Substitute "Directive" for every "Instruction" in the data below, and give the lines again with nothing else changed.

Raw records:
* Begin *
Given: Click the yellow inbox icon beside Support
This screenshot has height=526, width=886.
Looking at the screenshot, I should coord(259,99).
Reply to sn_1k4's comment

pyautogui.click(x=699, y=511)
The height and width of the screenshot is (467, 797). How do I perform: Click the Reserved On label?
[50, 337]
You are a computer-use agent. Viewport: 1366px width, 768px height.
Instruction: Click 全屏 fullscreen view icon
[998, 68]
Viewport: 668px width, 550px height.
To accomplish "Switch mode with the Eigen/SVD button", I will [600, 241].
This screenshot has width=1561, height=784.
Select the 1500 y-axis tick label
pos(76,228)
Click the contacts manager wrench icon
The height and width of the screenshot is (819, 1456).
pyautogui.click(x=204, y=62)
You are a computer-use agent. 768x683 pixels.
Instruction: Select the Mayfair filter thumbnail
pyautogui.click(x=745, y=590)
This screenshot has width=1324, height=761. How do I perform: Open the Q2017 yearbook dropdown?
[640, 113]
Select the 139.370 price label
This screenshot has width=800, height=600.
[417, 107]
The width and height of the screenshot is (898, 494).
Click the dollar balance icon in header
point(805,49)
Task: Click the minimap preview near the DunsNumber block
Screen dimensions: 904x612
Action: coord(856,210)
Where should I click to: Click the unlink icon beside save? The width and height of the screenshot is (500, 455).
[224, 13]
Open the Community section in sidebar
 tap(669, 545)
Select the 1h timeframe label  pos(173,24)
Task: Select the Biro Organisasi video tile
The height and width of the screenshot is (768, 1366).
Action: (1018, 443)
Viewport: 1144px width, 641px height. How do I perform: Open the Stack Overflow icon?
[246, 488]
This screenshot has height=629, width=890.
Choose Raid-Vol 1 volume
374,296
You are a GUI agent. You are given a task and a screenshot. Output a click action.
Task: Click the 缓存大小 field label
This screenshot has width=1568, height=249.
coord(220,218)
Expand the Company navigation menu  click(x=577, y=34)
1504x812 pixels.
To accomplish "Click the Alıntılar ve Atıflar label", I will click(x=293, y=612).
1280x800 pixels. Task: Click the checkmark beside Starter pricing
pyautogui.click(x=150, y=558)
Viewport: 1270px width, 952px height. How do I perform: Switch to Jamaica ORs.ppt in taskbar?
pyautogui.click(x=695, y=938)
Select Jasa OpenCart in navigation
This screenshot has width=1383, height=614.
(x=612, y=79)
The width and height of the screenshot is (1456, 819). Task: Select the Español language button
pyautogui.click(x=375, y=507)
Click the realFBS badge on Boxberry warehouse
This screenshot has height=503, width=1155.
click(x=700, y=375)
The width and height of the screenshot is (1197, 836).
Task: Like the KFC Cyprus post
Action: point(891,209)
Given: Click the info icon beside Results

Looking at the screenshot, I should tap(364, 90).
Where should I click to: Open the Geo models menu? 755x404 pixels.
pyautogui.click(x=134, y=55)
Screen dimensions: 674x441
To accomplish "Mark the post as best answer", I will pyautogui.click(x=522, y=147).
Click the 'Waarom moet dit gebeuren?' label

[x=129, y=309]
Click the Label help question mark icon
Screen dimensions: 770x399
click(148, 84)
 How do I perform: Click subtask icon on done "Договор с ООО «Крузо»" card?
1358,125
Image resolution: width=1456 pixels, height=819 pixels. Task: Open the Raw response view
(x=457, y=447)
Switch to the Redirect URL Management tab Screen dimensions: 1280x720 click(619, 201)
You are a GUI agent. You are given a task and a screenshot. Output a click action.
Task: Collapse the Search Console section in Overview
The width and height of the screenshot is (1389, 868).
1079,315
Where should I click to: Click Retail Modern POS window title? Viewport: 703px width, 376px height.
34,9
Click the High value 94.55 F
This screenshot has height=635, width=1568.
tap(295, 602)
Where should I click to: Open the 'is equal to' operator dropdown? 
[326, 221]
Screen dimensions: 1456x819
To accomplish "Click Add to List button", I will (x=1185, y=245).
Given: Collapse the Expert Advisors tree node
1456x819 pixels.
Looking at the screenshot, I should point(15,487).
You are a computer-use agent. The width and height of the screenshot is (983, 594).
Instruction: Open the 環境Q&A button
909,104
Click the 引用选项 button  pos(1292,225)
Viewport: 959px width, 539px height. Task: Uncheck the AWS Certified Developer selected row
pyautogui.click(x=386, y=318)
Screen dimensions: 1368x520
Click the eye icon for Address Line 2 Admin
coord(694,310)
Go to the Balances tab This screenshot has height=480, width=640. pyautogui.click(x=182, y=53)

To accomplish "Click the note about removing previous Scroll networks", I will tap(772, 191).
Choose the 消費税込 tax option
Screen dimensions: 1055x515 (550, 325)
* End *
Full solution:
Given: Click the yellow inbox icon beside Support
This screenshot has height=526, width=886.
Looking at the screenshot, I should coord(259,99).
Reply to sn_1k4's comment

pyautogui.click(x=699, y=511)
The height and width of the screenshot is (467, 797). How do I perform: Click the Reserved On label?
[50, 337]
You are a computer-use agent. Viewport: 1366px width, 768px height.
Directive: Click 全屏 fullscreen view icon
[998, 68]
Viewport: 668px width, 550px height.
To accomplish "Switch mode with the Eigen/SVD button", I will [600, 241].
This screenshot has width=1561, height=784.
Select the 1500 y-axis tick label
pos(76,228)
Click the contacts manager wrench icon
The height and width of the screenshot is (819, 1456).
pyautogui.click(x=204, y=62)
You are a computer-use agent. 768x683 pixels.
Directive: Select the Mayfair filter thumbnail
pyautogui.click(x=745, y=590)
This screenshot has width=1324, height=761. How do I perform: Open the Q2017 yearbook dropdown?
[640, 113]
Select the 139.370 price label
This screenshot has width=800, height=600.
[417, 107]
The width and height of the screenshot is (898, 494).
Click the dollar balance icon in header
point(805,49)
Task: Click the minimap preview near the DunsNumber block
Screen dimensions: 904x612
Action: coord(856,210)
Where should I click to: Click the unlink icon beside save? The width and height of the screenshot is (500, 455).
[224, 13]
Open the Community section in sidebar
 tap(669, 545)
Select the 1h timeframe label  pos(173,24)
Task: Select the Biro Organisasi video tile
The height and width of the screenshot is (768, 1366).
Action: (1018, 443)
Viewport: 1144px width, 641px height. How do I perform: Open the Stack Overflow icon?
[246, 488]
This screenshot has height=629, width=890.
Choose Raid-Vol 1 volume
374,296
You are a GUI agent. You are given a task and a screenshot. Output a click action.
Task: Click the 缓存大小 field label
This screenshot has width=1568, height=249.
coord(220,218)
Expand the Company navigation menu  click(x=577, y=34)
1504x812 pixels.
To accomplish "Click the Alıntılar ve Atıflar label", I will click(x=293, y=612).
1280x800 pixels. Task: Click the checkmark beside Starter pricing
pyautogui.click(x=150, y=558)
Viewport: 1270px width, 952px height. How do I perform: Switch to Jamaica ORs.ppt in taskbar?
pyautogui.click(x=695, y=938)
Select Jasa OpenCart in navigation
This screenshot has width=1383, height=614.
(x=612, y=79)
The width and height of the screenshot is (1456, 819). Task: Select the Español language button
pyautogui.click(x=375, y=507)
Click the realFBS badge on Boxberry warehouse
This screenshot has height=503, width=1155.
click(x=700, y=375)
The width and height of the screenshot is (1197, 836).
Task: Like the KFC Cyprus post
Action: point(891,209)
Given: Click the info icon beside Results

Looking at the screenshot, I should tap(364, 90).
Where should I click to: Open the Geo models menu? 755x404 pixels.
pyautogui.click(x=134, y=55)
Screen dimensions: 674x441
To accomplish "Mark the post as best answer", I will pyautogui.click(x=522, y=147).
Click the 'Waarom moet dit gebeuren?' label

[x=129, y=309]
Click the Label help question mark icon
Screen dimensions: 770x399
click(148, 84)
 How do I perform: Click subtask icon on done "Договор с ООО «Крузо»" card?
1358,125
Image resolution: width=1456 pixels, height=819 pixels. Task: Open the Raw response view
(x=457, y=447)
Switch to the Redirect URL Management tab Screen dimensions: 1280x720 click(619, 201)
You are a GUI agent. You are given a task and a screenshot. Output a click action.
Task: Collapse the Search Console section in Overview
The width and height of the screenshot is (1389, 868).
1079,315
Where should I click to: Click Retail Modern POS window title? Viewport: 703px width, 376px height.
34,9
Click the High value 94.55 F
This screenshot has height=635, width=1568.
tap(295, 602)
Where should I click to: Open the 'is equal to' operator dropdown? 
[326, 221]
Screen dimensions: 1456x819
To accomplish "Click Add to List button", I will (x=1185, y=245).
Given: Collapse the Expert Advisors tree node
1456x819 pixels.
Looking at the screenshot, I should point(15,487).
You are a computer-use agent. The width and height of the screenshot is (983, 594).
Directive: Open the 環境Q&A button
909,104
Click the 引用选项 button  pos(1292,225)
Viewport: 959px width, 539px height. Task: Uncheck the AWS Certified Developer selected row
pyautogui.click(x=386, y=318)
Screen dimensions: 1368x520
Click the eye icon for Address Line 2 Admin
coord(694,310)
Go to the Balances tab This screenshot has height=480, width=640. pyautogui.click(x=182, y=53)

To accomplish "Click the note about removing previous Scroll networks", I will tap(772, 191).
Choose the 消費税込 tax option
Screen dimensions: 1055x515 (550, 325)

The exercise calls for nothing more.